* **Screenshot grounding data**

>>>>>

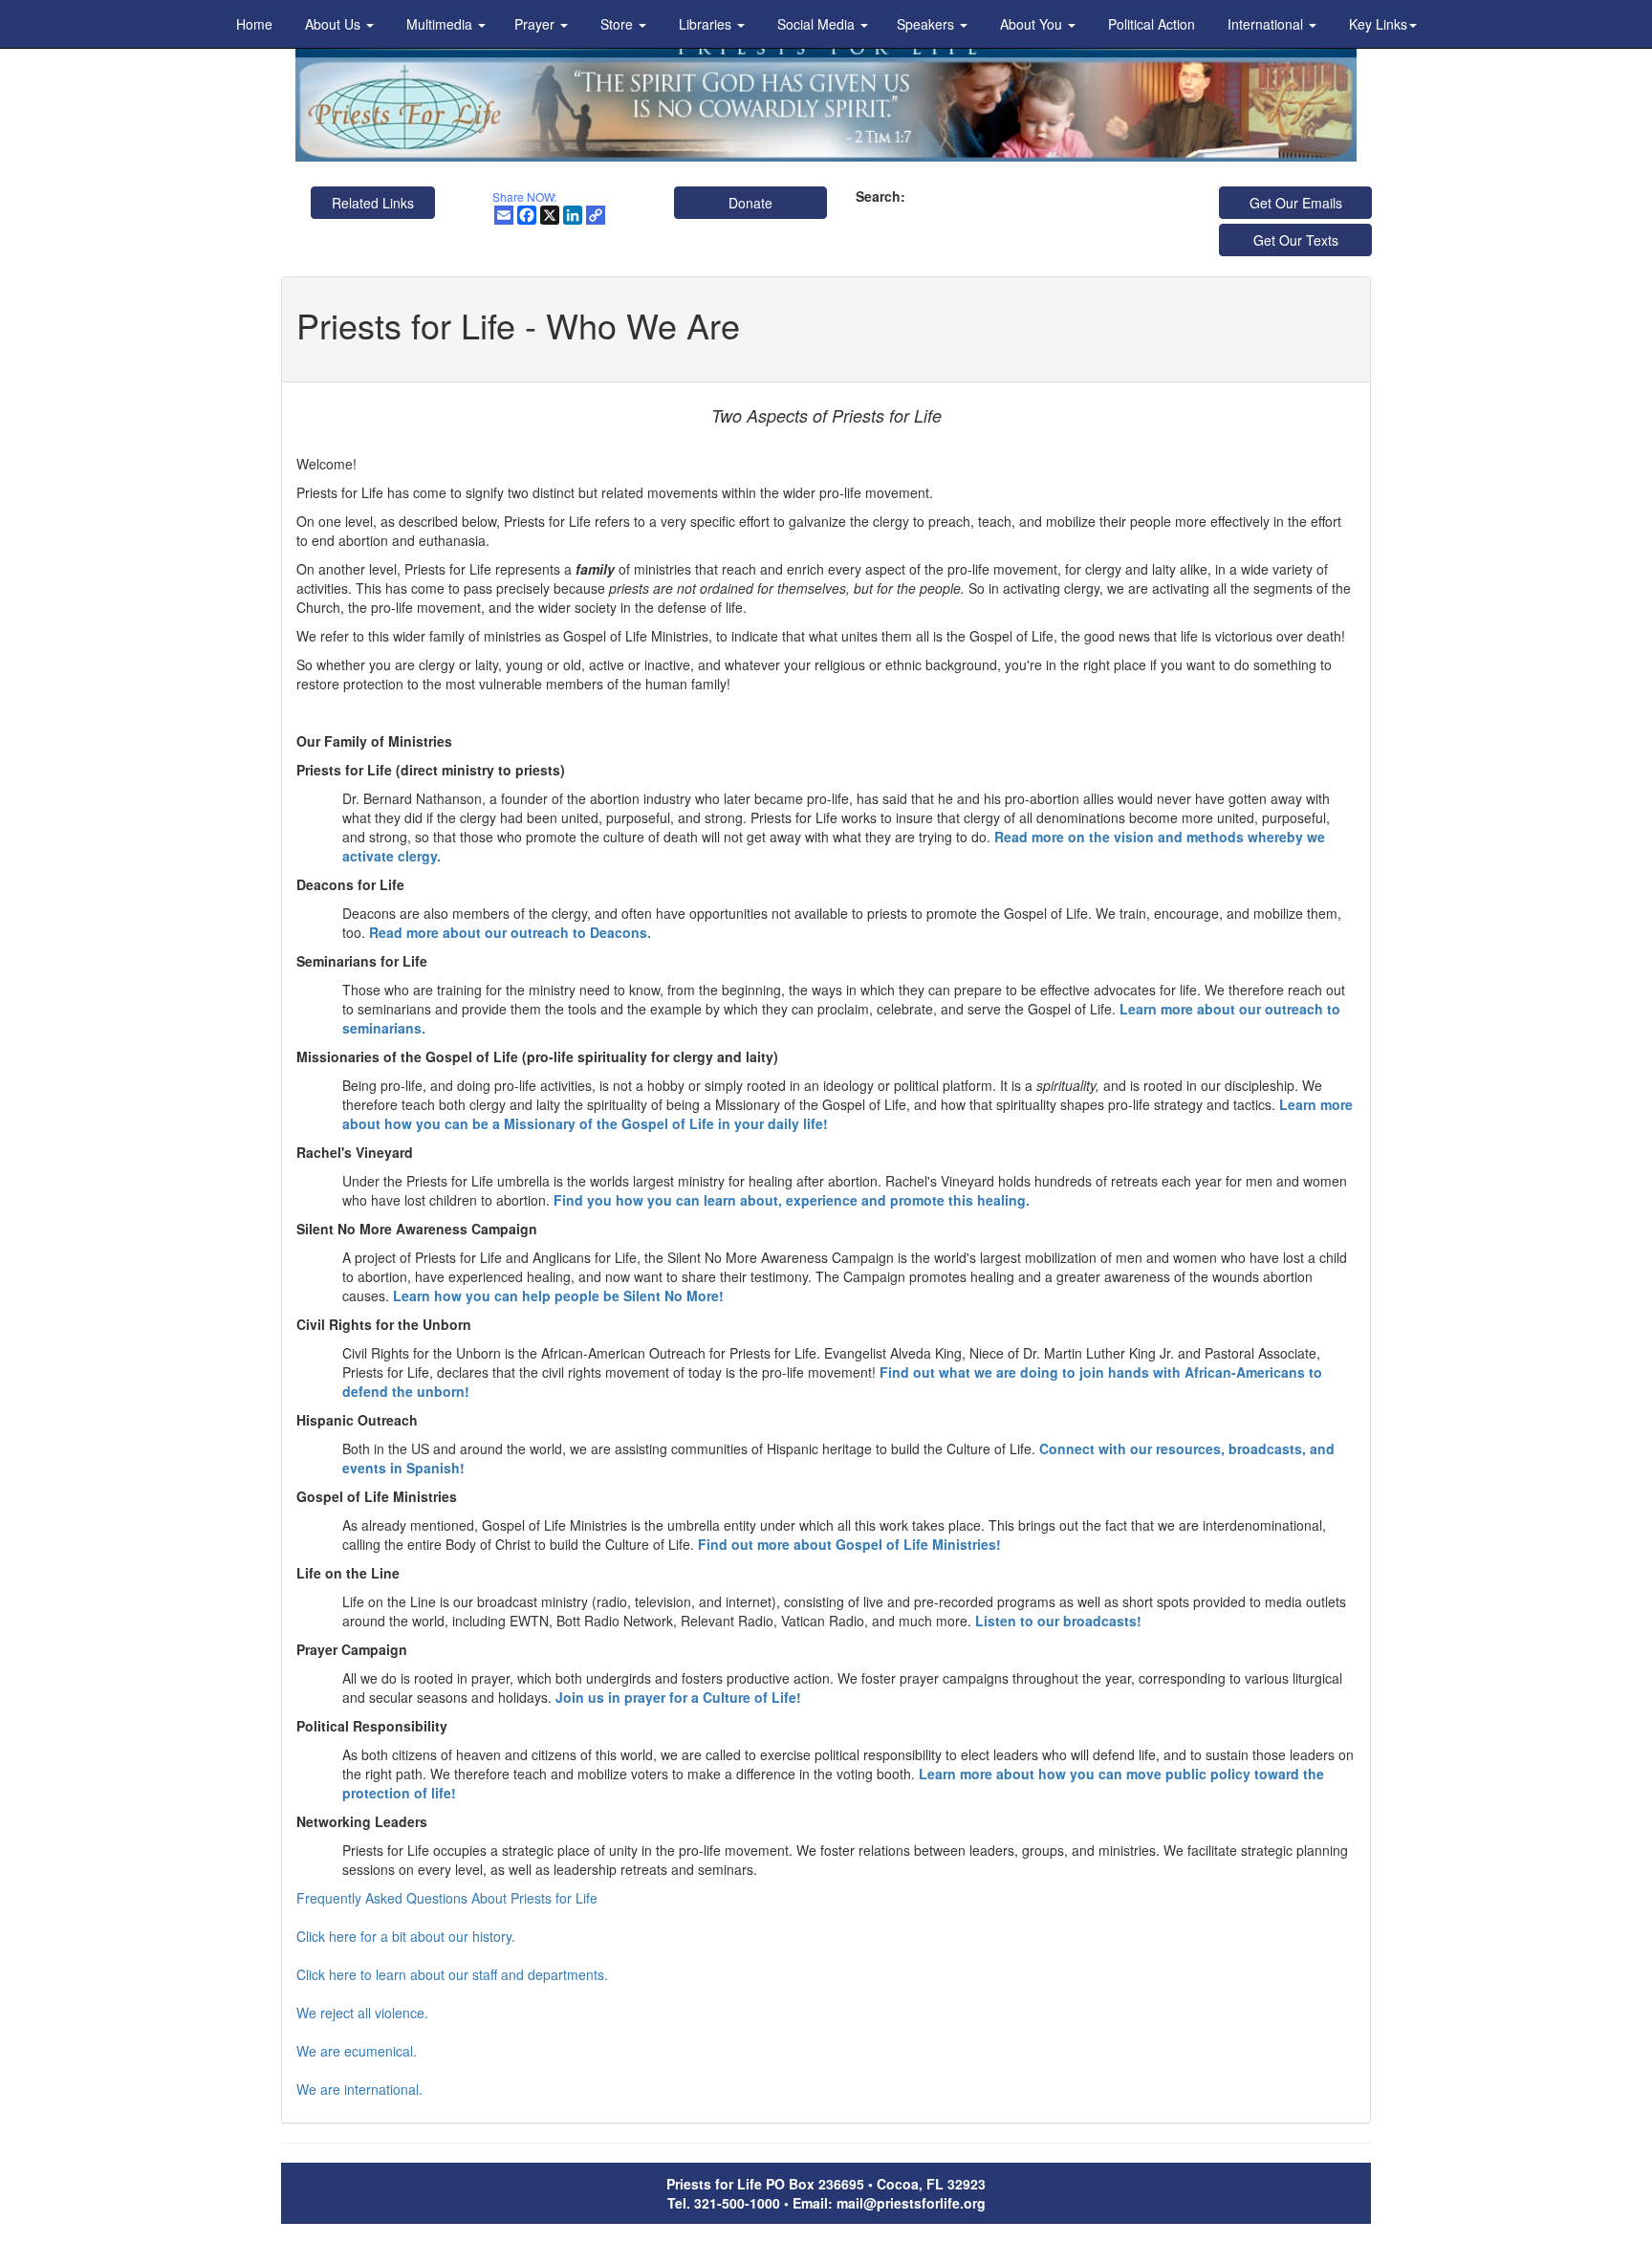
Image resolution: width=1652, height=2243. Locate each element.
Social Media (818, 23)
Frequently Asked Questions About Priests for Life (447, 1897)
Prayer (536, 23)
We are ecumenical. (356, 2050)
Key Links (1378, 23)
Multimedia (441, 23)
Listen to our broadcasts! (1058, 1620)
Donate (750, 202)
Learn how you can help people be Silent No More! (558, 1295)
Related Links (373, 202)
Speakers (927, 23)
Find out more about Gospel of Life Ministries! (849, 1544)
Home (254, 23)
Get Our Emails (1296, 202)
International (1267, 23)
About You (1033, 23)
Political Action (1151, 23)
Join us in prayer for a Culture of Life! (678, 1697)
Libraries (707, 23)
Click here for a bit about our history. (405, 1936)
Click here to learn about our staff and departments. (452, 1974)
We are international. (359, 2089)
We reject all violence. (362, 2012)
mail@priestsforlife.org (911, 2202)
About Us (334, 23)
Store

<<<<<

* **Exercise**
For each line in the entries that holds "Click", return that line.

* **Answer for this exercise**
Click here for a bit about our history. (405, 1936)
Click here to learn about our staff and departments. (452, 1974)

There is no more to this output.